National attention turned to Oklahoma’s death penalty protocol last week after Clayton Lockett was slowly tortured to death during an execution gone awry. But the execution was the latest development in a long-running battle to continue putting people to death, even when the only way to do to is using unknown, untested drugs for lethal injections.

Emails recently obtained by the Colorado Independent reveal Oklahoma officials joking about their success in securing legal access to the controversial execution drugs. After Texas lawyers sought help from Oklahoma in arguing that they were justified in using new, untested drugs for executions, Oklahoma officials quipped in a 2011 email chain they would help them out exchange for coveted football tickets and a “commemorative plaque at halftime recognizing Oklahoma’s on-going contributions to propping up the Texas system of capital punishment.”

Among those involved in the emails was Stephen Krise, who is now General Counsel of the state’s Department of Public Safety. The head of that Department, Michael Thompson, was selected to lead an independent investigation into the botched execution of Lockett. While it is not clear whether Krise will be directly involved in the investigation, the American Civil Liberties Union points out that his affiliation calls into question the neutrality of the investigation.

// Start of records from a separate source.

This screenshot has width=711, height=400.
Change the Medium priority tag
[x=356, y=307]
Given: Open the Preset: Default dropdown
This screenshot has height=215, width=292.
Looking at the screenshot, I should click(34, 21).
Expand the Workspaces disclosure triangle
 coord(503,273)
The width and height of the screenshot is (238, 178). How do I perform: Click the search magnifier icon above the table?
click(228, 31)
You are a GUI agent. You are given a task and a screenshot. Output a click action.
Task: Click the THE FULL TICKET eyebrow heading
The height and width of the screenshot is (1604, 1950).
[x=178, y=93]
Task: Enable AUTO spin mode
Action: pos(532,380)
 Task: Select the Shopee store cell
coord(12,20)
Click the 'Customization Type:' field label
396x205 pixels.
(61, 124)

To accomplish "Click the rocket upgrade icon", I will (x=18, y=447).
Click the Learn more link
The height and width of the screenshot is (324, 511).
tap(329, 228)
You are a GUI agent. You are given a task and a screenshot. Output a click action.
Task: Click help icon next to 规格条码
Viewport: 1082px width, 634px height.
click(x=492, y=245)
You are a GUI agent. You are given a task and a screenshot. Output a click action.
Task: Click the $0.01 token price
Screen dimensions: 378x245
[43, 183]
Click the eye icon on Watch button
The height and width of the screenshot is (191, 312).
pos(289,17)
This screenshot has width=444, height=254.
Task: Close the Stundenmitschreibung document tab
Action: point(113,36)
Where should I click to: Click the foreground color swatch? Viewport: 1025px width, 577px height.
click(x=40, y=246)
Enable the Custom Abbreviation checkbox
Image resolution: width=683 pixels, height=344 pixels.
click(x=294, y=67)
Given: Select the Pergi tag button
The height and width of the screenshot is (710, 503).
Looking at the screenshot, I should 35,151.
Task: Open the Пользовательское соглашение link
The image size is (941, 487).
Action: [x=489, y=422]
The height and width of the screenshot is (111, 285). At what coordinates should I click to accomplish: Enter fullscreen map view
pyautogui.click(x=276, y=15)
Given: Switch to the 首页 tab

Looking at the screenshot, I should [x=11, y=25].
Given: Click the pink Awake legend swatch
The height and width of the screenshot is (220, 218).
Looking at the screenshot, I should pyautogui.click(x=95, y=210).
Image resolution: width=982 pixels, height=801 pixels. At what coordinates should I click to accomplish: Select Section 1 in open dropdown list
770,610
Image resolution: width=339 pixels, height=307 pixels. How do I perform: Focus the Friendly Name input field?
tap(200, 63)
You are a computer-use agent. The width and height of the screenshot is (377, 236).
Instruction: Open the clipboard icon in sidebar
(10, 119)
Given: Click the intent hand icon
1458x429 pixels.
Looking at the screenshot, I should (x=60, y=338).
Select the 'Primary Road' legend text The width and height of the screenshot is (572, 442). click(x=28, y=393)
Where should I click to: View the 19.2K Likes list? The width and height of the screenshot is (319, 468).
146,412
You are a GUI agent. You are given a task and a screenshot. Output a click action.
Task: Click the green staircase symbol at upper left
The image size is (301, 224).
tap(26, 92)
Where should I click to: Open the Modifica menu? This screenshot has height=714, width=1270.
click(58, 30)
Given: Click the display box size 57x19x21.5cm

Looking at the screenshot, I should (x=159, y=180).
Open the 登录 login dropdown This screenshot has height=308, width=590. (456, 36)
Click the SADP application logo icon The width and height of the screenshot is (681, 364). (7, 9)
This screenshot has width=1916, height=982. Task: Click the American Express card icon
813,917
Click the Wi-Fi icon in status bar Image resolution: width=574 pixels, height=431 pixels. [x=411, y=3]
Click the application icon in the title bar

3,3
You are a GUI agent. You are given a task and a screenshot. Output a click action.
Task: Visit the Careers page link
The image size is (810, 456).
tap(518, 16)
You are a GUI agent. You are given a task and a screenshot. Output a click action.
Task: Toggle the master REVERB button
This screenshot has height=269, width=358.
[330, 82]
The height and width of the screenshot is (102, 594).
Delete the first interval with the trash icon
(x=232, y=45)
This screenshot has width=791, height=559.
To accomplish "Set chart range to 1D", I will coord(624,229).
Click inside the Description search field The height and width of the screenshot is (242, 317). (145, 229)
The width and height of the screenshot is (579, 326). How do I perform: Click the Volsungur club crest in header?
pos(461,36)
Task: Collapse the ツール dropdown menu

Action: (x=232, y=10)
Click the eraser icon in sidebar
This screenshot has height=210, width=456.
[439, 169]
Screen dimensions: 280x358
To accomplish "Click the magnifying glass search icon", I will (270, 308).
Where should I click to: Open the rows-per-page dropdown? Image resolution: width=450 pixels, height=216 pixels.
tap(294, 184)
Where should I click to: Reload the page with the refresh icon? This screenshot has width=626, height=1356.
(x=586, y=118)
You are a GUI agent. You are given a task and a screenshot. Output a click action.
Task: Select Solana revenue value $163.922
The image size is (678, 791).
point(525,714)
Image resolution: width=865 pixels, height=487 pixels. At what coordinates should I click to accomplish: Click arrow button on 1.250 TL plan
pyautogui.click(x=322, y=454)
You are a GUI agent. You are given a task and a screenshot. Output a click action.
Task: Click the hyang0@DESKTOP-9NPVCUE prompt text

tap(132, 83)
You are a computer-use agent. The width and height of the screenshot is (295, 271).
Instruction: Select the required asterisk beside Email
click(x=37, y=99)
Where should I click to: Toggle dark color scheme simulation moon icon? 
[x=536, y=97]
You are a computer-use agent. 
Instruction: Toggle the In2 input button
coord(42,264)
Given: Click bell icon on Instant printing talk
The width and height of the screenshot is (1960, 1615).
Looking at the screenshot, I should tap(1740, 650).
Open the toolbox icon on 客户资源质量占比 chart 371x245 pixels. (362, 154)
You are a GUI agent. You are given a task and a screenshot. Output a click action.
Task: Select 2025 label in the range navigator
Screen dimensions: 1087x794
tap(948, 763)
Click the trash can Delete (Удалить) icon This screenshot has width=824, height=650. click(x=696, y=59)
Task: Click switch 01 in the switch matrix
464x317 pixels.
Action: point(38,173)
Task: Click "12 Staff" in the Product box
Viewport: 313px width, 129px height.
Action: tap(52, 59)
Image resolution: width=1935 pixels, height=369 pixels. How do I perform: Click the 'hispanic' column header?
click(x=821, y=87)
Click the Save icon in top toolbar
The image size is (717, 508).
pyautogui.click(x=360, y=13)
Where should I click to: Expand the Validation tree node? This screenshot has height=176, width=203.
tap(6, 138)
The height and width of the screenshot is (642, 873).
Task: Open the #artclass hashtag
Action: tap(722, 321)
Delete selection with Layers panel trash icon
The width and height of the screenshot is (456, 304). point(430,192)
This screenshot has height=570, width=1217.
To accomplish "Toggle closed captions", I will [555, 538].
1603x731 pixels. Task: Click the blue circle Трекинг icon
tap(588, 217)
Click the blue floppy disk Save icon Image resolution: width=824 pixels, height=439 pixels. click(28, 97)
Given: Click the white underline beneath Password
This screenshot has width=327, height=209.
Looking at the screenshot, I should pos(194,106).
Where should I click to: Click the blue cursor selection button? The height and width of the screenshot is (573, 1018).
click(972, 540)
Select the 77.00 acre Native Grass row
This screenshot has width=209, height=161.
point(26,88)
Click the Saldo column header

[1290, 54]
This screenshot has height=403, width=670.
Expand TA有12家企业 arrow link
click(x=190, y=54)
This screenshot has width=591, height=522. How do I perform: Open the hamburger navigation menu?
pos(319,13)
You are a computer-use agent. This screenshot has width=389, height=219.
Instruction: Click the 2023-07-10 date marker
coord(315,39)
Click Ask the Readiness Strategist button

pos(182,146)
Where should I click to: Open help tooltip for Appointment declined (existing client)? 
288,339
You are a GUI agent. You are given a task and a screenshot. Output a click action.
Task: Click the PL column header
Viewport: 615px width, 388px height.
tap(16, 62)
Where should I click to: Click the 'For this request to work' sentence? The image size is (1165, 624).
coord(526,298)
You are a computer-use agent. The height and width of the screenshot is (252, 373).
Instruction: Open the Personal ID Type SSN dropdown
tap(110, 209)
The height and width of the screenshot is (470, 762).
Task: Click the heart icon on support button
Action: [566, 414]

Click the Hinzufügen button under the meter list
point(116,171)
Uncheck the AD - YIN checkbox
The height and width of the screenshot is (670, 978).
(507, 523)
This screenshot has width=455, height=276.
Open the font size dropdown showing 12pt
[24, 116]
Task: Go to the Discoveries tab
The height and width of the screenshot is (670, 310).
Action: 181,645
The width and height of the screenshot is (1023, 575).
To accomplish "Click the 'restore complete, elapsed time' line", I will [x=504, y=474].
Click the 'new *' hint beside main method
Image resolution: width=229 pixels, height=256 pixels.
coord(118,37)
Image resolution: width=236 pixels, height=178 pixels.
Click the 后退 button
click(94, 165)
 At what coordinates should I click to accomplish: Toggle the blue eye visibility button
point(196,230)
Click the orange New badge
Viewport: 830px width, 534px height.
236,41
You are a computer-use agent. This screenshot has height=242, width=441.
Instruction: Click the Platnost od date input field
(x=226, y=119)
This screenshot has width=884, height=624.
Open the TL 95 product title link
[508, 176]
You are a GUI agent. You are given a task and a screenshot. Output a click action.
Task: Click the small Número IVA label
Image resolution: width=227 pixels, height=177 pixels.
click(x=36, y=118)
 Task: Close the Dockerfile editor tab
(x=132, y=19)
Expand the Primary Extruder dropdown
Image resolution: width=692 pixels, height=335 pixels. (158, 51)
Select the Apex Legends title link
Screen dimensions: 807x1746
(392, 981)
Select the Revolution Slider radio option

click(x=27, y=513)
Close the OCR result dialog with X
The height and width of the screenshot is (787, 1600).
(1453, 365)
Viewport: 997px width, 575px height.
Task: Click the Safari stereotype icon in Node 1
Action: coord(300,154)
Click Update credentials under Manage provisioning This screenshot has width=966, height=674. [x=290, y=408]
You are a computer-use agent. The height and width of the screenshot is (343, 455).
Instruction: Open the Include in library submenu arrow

Krise joked that the University of Texas should intentionally throw football games against the University of Oklahoma in exchange for their help, saying, “Looks like they waited until the last minute and now need help from those they refused to help earlier. So, I propose we help if TX promises to take a dive in the OU-TX game for the next 4 years.”

Responding to Krise with calls for prime seats to the game between the two schools, Oklahoma Assistant Attorney General Seth Branham referred to the Oklahoma lawyers as “Team Pentobarbitol.” Pentobarbitol is the drug they were fighting to use in executions after sources of other drugs used in executions ran dry due to international firms’ refusal to supply the drugs for use in the death penalty.

Texas has since succeeded in convincing courts to use pentobarbitol. And they even killed a man using an untested, unknown source of the drug last month. The recent botched execution of Lockett did not use pentobarbitol, but it did use a three-drug cocktail also made by an unknown compounding pharmacy, a small-batch maker of drugs not regulated by the Food and Drug Administration.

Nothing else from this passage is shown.